## Provided records

▬▬▬▬▬▬

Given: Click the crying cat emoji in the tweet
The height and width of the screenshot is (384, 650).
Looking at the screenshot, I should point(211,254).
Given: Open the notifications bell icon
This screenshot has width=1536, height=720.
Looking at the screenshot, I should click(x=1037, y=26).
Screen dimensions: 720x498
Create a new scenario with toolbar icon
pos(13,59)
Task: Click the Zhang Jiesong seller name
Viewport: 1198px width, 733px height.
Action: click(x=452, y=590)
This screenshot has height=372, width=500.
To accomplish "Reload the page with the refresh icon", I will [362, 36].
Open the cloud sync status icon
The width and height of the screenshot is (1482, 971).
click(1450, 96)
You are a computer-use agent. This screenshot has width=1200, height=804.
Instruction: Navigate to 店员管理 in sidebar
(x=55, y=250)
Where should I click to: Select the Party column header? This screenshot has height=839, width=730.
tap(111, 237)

▬▬▬▬▬▬

## The problem
Beginning with the line that contains "The width and", write out every line through the end of the entries above, exactly.

## Written solution
The width and height of the screenshot is (1482, 971).
click(1450, 96)
You are a computer-use agent. This screenshot has width=1200, height=804.
Instruction: Navigate to 店员管理 in sidebar
(x=55, y=250)
Where should I click to: Select the Party column header? This screenshot has height=839, width=730.
tap(111, 237)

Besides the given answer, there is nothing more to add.